Wednesday, March 3, 2010

Michael Duffy and Tweed: we don't listen and we don't care


Michael Duffy, head of the charter school office at DOE, in an interview said that he learned nothing from speakers at the hearings about the controversial expansion of Girls Prep Charter school:

"… I think, for my part, in a couple of hours of comments, I didn’t hear anything new from the public that wasn’t already known prior to the start of the hearing. I know it’s important that people have a chance to speak their mind, but I don’t think there’s anything that wasn’t known to the Department prior to the proposal for the expansion of Girls Prep."
Obviously he wasn't listening and doesn't care what parents or members of the community think. He is not alone.
Here is an excerpt from DOE's "amended" Educational Impact Statement for the proposed closing of Alfred E. Smith HS, summarizing the public comment so far:
Thirty-eight oral comments and 315 written comments regarding this proposal were received between December 3, 2009, and January 25, 2010. The comments came from current students at Alfred E. Smith, alumni from the school, teachers, community members, and companies that employ Alfred E. Smith alumni. All comments opposed the closure of Alfred E. Smith. At the January 11, 2010, joint public hearing on the original proposal, 100 members of the public noted their opposition.....One oral comment and sixty-one written comments were received between January 26 and February 23; all of these comments also opposed the DOE’s revised proposal.

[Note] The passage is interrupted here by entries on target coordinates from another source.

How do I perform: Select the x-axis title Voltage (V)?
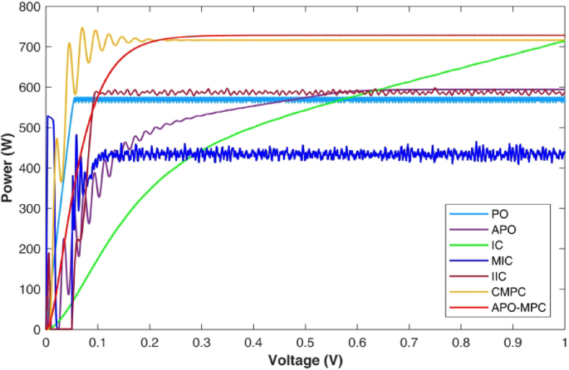[x=305, y=361]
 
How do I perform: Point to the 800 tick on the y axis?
[x=28, y=7]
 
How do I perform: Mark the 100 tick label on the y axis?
[x=28, y=289]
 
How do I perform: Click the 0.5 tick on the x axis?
[x=305, y=340]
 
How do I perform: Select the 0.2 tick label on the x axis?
[x=150, y=340]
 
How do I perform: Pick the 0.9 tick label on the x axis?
[x=513, y=340]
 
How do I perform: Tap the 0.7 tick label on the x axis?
[x=409, y=340]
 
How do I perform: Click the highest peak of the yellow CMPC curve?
[x=82, y=28]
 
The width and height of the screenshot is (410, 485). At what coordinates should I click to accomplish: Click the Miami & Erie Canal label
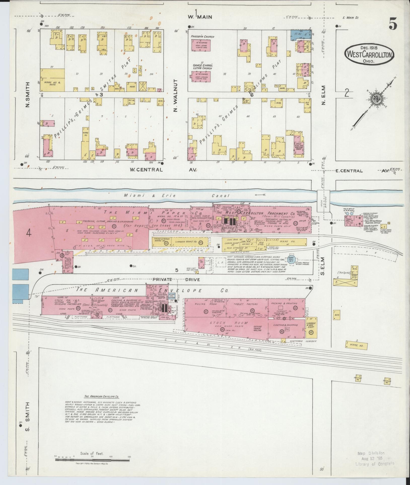pos(177,196)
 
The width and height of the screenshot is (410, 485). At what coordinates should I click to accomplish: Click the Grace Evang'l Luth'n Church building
pos(201,77)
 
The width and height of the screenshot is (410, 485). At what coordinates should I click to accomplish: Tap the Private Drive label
pos(176,279)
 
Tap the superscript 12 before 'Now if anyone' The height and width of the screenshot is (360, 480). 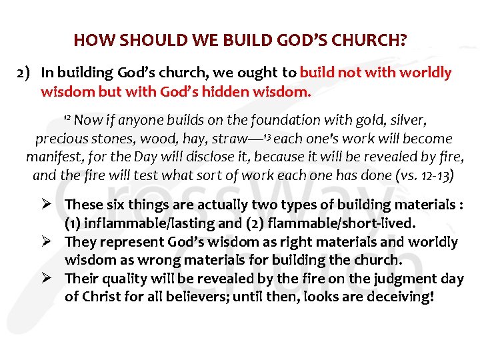[x=67, y=118]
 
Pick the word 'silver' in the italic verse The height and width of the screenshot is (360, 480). [x=407, y=121]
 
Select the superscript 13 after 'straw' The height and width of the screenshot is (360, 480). [x=265, y=137]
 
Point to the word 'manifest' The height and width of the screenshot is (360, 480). [x=54, y=158]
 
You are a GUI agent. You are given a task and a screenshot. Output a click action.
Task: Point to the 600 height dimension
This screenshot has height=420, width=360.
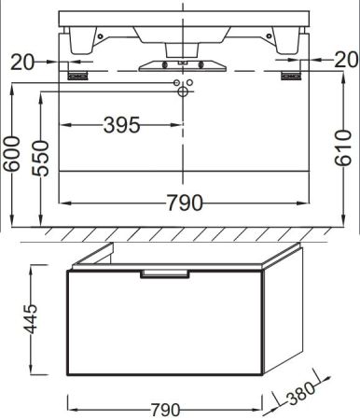pyautogui.click(x=11, y=155)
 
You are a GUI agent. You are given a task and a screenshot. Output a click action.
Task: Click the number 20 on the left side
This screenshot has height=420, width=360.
pyautogui.click(x=24, y=61)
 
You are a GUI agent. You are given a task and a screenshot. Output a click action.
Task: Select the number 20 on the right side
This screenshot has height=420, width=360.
pyautogui.click(x=344, y=60)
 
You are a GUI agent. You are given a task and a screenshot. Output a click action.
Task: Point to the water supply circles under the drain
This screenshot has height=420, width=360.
pyautogui.click(x=183, y=88)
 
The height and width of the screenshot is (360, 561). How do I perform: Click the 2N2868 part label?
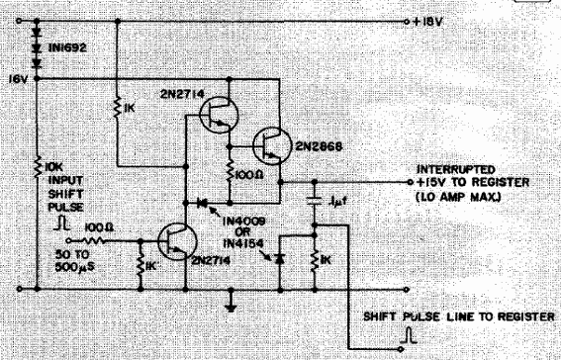pos(314,149)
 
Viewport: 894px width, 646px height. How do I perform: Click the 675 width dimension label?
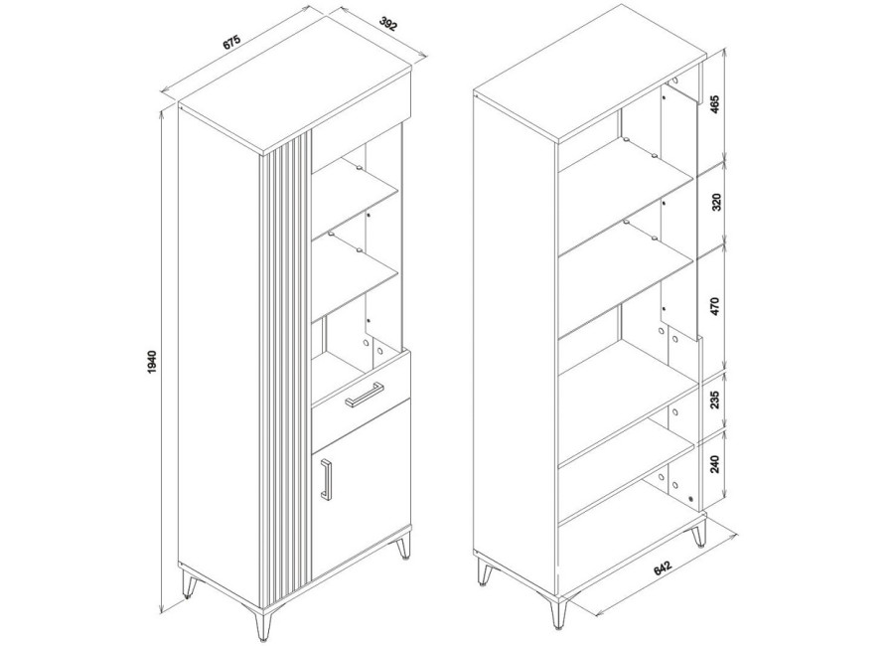pos(232,44)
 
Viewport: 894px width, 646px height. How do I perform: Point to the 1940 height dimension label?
pos(152,361)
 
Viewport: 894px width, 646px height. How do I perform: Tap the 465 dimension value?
pos(716,104)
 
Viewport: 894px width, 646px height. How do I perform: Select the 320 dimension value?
pos(716,202)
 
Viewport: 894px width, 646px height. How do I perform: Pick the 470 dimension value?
pos(716,306)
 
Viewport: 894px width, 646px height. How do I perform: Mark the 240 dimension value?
pos(716,462)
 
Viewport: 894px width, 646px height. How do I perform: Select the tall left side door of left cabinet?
pos(220,357)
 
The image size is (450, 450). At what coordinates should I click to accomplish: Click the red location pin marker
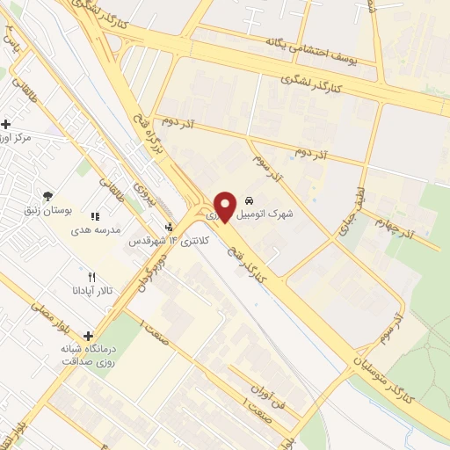coord(225,207)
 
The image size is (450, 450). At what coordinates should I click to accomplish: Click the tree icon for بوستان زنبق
coord(47,195)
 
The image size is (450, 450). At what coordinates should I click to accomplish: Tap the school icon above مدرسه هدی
coord(95,215)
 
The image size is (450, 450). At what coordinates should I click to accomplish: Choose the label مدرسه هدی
coord(91,229)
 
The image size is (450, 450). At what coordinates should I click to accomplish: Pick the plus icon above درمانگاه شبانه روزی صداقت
coord(88,335)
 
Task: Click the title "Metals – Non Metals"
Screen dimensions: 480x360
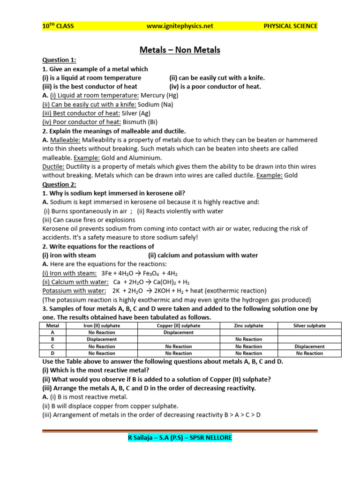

More than four hundred people sent in comments opposed to the closing and not one in favor.
So did the DOE change its proposal in any way to close Alfred E. Smith?

No. So much for public process.

1 comment:

Steve Koss said...

Two minor comments:

1. As we all know, it has never been about listening. Teachers are always told to model the behavior they want, and Joel Klein's infamous and dismissive "tuning out" at PEP meetings to play with his Blackberry tells all that is needed with regard to how much he values the input of others; and

2. In the present Tweed world, the only inputs that even remotely matter are ideology and data, and the latter only if, when, and how it supports the ideology. Since little or no public comment is couched in terms of the acceptable ideology or presented in terms of data that support it, that input of course tells them that they've heard and learned nothing new. Unquantifiable intangibles like community, persistence, mutual support, pride? Blind emotionalism -- irrelevant, and unmeasurable to boot. Just as they have no useful place in the corporate world when closing a business or a factory, they have no bearing on closing a school.

The hearings make for nice public theater (and a 20-second news clip) that DOE now has to tolerate, but by the next day everyone has gone home and life at DOE goes on just they way they want it. That is, until the NAACP et. al. step in with a lawsuit.